Texte extrait:
En effet, bien avant l’accès à la lecture, et même dès les premiers mois de vie, les enfants sont exposés aux signaux langagiers de la parole. Ceci leur permettra de développer dans un premier temps un répertoire phonologique et plus tard, avec l’acquisition de la lecture une conscience phonologique.

Dans certaines formes de dyslexie développementale, l’origine des troubles a été attribuée à des difficultés  au niveaux du traitement phonologique et plus précisément à la rapidité du traitement auditif. L’intérêt des chercheurs dans les modalités auditives en lien avec la parole s’est donc accru.

Des hypothèses sur les dyslexies, cherchant à montrer des cohérences  entre les déficits de traitement auditifs temporels et le dysfonctionnement du système auditif, dans l’analyse des propriétés  physiques de la parole, ont mis au clair deux composantes temporelles distinctes:

a- Une structure temporelle fine (variation de pressions rapides), informant sur le contenu spectral de la parole.
b- Une structure temporelle plus lente, secondaire à la temporelle fine et qui informe sur l’enveloppe de la parole.

Pour étudier les dyslexies auditives temporelles, il faudrait d’abord bien comprendre le système auditif avec ses rythmes temporels disparates, pour déterminer par la suite lequel des systèmes de traitement temporel serait déficitaire.

La théorie de l’attention dynamique suppose qu’il est impossible de traiter au même niveau toutes les informations auditives qui nous sont transmises. Une sélection attentionnelle est donc mise en place, priorisant certains rythmes pour faciliter l’accès à la parole. Pour ce faire, un mécanisme de   synchronisation s’établit entre son propre rythme attentionnel auditif et celui de la périodicité des rythmes de la parole.  Ce mécanisme s’effectuera sur des bases séquentielles et non simultanées  par alternance des facultés attentionnels auditives entre un maxima et un minima, suivant le rythme des séquences temporelles. Ainsi, les stimuli les moins saillants, génèrent un minima de focus attentionnel, qui serait de l’ordre d’un désengagement.

Objectif du travail:
Reprenez le texte ci-dessus sur la dyslexie et le traitement auditif temporel à partir de sa dernière phrase, et poursuivez-le.

Extraits de données:
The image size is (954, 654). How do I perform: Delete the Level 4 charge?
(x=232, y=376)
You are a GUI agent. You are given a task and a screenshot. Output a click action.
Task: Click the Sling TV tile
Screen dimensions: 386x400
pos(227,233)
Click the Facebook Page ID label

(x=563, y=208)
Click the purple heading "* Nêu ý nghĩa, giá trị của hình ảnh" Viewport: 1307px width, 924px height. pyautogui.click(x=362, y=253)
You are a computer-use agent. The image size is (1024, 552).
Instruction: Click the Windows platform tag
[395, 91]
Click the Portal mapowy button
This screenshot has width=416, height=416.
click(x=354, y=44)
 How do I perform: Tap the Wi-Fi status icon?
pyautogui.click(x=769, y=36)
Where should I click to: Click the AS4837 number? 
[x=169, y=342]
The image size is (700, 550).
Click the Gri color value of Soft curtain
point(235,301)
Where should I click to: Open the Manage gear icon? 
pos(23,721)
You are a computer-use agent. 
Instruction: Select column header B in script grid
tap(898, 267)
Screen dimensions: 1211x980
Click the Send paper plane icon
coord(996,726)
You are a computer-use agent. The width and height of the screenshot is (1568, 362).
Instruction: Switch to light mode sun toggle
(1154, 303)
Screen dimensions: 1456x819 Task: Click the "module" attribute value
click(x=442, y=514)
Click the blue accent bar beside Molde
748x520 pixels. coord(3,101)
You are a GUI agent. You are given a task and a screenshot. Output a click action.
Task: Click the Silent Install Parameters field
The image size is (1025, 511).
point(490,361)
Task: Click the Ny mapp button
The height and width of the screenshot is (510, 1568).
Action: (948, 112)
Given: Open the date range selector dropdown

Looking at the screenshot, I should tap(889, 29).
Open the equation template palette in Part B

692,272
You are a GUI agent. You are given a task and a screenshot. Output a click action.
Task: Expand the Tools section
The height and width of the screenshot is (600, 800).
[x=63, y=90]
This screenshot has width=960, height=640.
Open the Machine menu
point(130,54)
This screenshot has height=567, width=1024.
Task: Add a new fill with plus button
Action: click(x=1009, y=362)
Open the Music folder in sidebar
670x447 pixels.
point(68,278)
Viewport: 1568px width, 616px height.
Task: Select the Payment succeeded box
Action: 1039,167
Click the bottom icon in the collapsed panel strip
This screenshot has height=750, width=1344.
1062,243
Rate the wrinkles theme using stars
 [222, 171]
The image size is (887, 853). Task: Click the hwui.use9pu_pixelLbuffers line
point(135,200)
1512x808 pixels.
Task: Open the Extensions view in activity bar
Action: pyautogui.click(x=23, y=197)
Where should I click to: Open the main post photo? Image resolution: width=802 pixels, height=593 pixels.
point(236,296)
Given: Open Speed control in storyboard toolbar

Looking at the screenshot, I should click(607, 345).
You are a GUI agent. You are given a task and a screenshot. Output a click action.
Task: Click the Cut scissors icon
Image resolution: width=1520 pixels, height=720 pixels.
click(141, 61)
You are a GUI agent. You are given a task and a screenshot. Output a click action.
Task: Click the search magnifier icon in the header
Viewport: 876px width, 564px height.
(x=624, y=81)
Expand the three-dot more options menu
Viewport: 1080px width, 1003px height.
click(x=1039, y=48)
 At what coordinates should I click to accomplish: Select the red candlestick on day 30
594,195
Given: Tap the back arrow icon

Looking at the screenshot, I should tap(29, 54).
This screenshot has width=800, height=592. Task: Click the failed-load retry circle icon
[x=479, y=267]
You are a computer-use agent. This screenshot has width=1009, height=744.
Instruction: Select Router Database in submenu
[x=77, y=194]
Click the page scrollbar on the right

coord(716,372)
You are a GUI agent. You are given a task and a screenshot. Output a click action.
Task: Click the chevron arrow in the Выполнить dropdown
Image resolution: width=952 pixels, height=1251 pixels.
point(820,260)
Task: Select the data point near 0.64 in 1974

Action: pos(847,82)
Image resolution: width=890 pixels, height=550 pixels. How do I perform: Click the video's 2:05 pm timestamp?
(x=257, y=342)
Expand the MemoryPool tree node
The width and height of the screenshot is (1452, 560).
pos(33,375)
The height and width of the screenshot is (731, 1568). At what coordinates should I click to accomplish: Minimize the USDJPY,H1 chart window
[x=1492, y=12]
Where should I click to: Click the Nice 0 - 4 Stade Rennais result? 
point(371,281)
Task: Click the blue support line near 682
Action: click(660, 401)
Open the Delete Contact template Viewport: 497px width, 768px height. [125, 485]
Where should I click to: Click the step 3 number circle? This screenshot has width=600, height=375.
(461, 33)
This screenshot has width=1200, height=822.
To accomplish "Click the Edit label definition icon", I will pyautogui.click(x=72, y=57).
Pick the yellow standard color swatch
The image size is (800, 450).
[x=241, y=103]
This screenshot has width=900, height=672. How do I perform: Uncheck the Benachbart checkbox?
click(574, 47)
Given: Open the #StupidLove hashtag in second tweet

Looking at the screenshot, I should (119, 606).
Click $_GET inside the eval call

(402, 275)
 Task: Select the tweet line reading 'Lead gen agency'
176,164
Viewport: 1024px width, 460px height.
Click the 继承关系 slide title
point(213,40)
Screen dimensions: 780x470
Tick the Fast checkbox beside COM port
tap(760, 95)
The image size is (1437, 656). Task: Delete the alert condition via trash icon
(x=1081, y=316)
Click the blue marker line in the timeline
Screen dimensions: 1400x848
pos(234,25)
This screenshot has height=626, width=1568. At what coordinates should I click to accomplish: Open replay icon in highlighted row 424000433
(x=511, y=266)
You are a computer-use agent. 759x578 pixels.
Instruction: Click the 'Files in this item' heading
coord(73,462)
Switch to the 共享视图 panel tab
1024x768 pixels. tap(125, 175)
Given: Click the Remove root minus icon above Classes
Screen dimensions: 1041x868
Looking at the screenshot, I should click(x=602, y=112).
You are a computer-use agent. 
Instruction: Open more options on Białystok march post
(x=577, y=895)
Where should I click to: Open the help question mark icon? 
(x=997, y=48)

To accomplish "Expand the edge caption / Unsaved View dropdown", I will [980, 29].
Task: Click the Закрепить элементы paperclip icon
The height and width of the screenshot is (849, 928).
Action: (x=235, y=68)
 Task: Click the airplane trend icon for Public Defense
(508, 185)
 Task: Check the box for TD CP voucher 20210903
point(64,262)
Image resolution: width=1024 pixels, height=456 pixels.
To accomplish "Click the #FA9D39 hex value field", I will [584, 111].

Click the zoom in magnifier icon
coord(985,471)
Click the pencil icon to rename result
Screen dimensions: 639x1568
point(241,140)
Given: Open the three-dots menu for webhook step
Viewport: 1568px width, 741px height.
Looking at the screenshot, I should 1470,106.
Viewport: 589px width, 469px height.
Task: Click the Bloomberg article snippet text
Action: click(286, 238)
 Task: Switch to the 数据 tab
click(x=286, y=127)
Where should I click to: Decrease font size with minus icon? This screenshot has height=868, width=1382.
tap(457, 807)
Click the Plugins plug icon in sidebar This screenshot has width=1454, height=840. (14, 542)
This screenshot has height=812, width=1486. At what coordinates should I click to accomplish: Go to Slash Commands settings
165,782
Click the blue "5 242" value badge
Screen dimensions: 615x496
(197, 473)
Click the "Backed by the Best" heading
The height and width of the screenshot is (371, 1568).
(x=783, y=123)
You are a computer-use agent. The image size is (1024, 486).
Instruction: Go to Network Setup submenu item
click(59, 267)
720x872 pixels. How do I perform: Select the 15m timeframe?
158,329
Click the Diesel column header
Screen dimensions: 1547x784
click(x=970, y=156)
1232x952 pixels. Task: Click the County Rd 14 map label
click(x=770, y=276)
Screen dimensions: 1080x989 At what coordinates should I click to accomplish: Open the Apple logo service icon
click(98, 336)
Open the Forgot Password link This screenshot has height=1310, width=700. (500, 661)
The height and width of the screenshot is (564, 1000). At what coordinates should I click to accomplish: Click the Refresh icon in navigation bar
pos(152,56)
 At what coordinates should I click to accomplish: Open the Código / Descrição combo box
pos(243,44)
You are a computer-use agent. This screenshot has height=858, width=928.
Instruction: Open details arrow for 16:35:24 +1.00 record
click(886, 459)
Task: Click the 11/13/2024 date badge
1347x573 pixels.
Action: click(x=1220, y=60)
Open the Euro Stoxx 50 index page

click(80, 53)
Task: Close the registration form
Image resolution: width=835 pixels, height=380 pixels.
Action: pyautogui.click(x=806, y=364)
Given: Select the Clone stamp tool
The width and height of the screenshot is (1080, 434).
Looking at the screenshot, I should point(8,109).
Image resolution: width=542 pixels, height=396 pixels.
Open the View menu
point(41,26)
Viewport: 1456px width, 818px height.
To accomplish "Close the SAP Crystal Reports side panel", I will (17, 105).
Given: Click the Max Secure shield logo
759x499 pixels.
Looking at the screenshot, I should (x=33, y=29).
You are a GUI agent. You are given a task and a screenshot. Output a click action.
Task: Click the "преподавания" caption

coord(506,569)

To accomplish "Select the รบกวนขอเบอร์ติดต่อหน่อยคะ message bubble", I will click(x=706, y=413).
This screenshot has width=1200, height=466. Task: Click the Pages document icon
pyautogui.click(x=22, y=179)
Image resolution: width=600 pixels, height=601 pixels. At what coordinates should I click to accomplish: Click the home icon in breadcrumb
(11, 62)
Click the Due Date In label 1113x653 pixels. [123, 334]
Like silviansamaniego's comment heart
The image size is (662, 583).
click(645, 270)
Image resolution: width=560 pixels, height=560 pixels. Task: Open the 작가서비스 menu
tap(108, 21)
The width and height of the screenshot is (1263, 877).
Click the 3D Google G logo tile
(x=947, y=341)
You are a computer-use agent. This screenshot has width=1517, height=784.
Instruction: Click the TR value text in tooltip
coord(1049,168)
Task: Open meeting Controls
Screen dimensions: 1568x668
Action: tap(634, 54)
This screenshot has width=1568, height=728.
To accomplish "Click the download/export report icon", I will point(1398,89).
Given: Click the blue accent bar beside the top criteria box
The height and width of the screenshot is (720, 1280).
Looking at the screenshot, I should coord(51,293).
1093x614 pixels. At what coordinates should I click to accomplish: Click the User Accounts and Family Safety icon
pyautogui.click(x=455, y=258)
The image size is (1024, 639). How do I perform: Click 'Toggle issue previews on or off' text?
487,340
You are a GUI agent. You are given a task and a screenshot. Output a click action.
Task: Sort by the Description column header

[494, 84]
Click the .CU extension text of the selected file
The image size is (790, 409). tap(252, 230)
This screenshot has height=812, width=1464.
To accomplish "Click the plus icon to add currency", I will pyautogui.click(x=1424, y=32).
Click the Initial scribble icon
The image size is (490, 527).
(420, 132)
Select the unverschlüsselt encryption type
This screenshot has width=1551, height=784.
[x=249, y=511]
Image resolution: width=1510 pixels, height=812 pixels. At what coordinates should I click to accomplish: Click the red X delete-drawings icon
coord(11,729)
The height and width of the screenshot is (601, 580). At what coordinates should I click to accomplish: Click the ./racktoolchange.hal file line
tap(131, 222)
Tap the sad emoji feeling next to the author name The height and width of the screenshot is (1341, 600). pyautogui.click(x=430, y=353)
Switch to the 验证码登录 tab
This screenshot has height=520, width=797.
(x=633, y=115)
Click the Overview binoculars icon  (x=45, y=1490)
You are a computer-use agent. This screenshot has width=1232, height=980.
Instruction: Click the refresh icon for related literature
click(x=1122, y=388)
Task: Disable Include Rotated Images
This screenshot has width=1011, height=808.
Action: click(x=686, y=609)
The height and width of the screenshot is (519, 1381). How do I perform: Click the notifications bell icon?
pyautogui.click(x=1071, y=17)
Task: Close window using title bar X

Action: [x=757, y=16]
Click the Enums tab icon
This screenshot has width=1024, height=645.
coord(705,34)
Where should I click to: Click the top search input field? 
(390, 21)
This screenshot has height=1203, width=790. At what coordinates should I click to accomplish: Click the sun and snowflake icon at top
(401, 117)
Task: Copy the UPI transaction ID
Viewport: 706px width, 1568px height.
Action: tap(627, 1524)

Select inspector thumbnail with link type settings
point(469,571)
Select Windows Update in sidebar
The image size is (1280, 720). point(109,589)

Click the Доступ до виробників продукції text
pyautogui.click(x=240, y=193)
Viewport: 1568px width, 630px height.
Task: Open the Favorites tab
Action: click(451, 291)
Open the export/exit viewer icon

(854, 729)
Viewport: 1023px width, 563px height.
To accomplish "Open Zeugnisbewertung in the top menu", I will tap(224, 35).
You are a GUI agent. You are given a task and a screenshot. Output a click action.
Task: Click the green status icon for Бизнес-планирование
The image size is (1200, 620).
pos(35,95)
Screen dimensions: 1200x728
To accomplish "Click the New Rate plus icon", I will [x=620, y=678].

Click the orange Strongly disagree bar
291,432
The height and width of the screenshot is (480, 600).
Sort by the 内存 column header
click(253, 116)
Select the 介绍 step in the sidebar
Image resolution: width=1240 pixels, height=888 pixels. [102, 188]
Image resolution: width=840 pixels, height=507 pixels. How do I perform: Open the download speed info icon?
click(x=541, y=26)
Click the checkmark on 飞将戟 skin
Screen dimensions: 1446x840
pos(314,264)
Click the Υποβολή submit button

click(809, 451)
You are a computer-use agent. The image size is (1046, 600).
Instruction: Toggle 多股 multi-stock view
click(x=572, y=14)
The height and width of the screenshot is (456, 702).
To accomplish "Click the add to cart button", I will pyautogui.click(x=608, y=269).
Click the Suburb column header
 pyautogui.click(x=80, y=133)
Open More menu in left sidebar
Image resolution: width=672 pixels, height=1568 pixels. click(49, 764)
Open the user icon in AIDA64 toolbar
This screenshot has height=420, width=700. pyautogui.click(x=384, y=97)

Réponse rédigée:
Il semblerait, que pour ce qui est de la parole les rythmes prosodiques et syllabiques lents sont des attracteurs de la sélectivité attentionnelle et sont par conséquent prioritaires. A titre d’exemple, l’accent syllabique dont l’importance est majeure pour le développement du langage.

Le ralentissement ou le désengagement de l’attention auditive constitue pour certains, une théorie explicative des troubles phonologiques dans les dyslexies. Le traitement attentionnel oscillatoire serait donc déficitaire.
Les études en neuro-imagerie ont pu montrer des corrélations biologiques avec le déficit oscillatoire  attentionnel  auditif, le cerveau suivrait minutieusement les fluctuations des différents rythmes de la parole tout en synchronisant l’attention alternée en oscillations neuronale. Les deux hémisphères auraient des implications différentes dans la synchronisation du rythme de la parole. L’hémisphère droit serait responsable de la synchronisation lente (prosodique et syllabique), quand les deux hémisphères droit et gauche participeraient à la synchronisation des rythmes rapides (phonémiques). Des études ont pu démontrer, chez des groupes dyslexiques, une synchronisation  neuronale plus faible dans le rythme prosodique par rapport au groupe contrôle. Ce déficit était perçu dans l’hémisphère droit, ainsi que dans le gyrus frontal inférieur de l’hémisphère gauche.

Les résultats de ces études sont intéressantes, car elles présentent de nouvelles pistes permettant des interventions précoces dans les troubles de la perception du rythme pouvant générer de potentiels troubles de lecture. Ces études préconisent un entrainement qui se focalise sur la sensibilité  au rythme et les programmes de rééducations qui vont dans le sens de la synchronisation attentionnelle au signal langagier pourraient faire preuve de grande efficacité.

Samar DIMACHKI,
Orthophoniste, Doctorante en Sciences cognitives – Neuropsychologie et Neurosciences cliniques

D’après l’article :
“Attention auditive, théorie de l’attention dynamique et dyslexie développementale” – Lallier, M. (2018). A.N.A.E., 157, 707-714.